Please reproduce the entries that follow, keeping each word intact.

━━━

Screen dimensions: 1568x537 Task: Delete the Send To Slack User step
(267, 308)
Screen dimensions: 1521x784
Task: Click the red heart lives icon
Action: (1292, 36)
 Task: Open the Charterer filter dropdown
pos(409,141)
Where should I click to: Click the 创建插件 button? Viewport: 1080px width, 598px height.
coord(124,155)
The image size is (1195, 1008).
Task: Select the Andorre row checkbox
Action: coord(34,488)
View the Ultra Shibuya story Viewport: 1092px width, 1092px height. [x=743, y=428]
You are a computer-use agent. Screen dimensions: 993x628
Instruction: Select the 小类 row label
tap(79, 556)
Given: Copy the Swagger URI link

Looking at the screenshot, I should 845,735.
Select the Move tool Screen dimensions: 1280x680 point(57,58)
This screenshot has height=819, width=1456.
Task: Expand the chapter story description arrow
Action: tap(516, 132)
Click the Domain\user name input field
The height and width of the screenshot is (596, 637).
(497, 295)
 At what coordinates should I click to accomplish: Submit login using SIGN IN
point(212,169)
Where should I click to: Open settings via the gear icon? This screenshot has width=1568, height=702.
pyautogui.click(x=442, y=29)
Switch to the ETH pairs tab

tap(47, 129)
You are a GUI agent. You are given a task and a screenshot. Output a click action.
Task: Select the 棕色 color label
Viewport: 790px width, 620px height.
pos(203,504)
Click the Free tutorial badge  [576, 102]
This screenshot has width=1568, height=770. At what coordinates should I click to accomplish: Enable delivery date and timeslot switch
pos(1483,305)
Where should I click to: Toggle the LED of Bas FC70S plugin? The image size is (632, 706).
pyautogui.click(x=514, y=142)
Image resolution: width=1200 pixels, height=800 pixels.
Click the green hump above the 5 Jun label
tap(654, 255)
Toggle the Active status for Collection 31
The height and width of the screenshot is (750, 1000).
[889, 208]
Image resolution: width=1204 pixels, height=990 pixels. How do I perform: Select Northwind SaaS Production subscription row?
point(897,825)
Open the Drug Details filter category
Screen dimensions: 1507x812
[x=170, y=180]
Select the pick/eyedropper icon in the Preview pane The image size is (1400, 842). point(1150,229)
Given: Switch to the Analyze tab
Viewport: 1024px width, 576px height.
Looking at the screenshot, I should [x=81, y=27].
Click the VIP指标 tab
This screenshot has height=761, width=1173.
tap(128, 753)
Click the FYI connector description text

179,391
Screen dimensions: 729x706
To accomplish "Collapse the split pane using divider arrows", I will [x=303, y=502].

━━━

**Result:**
Screen dimensions: 1568x537 Task: Delete the Send To Slack User step
(267, 308)
Screen dimensions: 1521x784
Task: Click the red heart lives icon
Action: (1292, 36)
 Task: Open the Charterer filter dropdown
pos(409,141)
Where should I click to: Click the 创建插件 button? Viewport: 1080px width, 598px height.
coord(124,155)
The image size is (1195, 1008).
Task: Select the Andorre row checkbox
Action: coord(34,488)
View the Ultra Shibuya story Viewport: 1092px width, 1092px height. [x=743, y=428]
You are a computer-use agent. Screen dimensions: 993x628
Instruction: Select the 小类 row label
tap(79, 556)
Given: Copy the Swagger URI link

Looking at the screenshot, I should 845,735.
Select the Move tool Screen dimensions: 1280x680 point(57,58)
This screenshot has height=819, width=1456.
Task: Expand the chapter story description arrow
Action: tap(516, 132)
Click the Domain\user name input field
The height and width of the screenshot is (596, 637).
(497, 295)
 At what coordinates should I click to accomplish: Submit login using SIGN IN
point(212,169)
Where should I click to: Open settings via the gear icon? This screenshot has width=1568, height=702.
pyautogui.click(x=442, y=29)
Switch to the ETH pairs tab

tap(47, 129)
You are a GUI agent. You are given a task and a screenshot. Output a click action.
Task: Select the 棕色 color label
Viewport: 790px width, 620px height.
pos(203,504)
Click the Free tutorial badge  [576, 102]
This screenshot has width=1568, height=770. At what coordinates should I click to accomplish: Enable delivery date and timeslot switch
pos(1483,305)
Where should I click to: Toggle the LED of Bas FC70S plugin? The image size is (632, 706).
pyautogui.click(x=514, y=142)
Image resolution: width=1200 pixels, height=800 pixels.
Click the green hump above the 5 Jun label
tap(654, 255)
Toggle the Active status for Collection 31
The height and width of the screenshot is (750, 1000).
[889, 208]
Image resolution: width=1204 pixels, height=990 pixels. How do I perform: Select Northwind SaaS Production subscription row?
point(897,825)
Open the Drug Details filter category
Screen dimensions: 1507x812
[x=170, y=180]
Select the pick/eyedropper icon in the Preview pane The image size is (1400, 842). point(1150,229)
Given: Switch to the Analyze tab
Viewport: 1024px width, 576px height.
Looking at the screenshot, I should [x=81, y=27].
Click the VIP指标 tab
This screenshot has height=761, width=1173.
tap(128, 753)
Click the FYI connector description text

179,391
Screen dimensions: 729x706
To accomplish "Collapse the split pane using divider arrows", I will [x=303, y=502].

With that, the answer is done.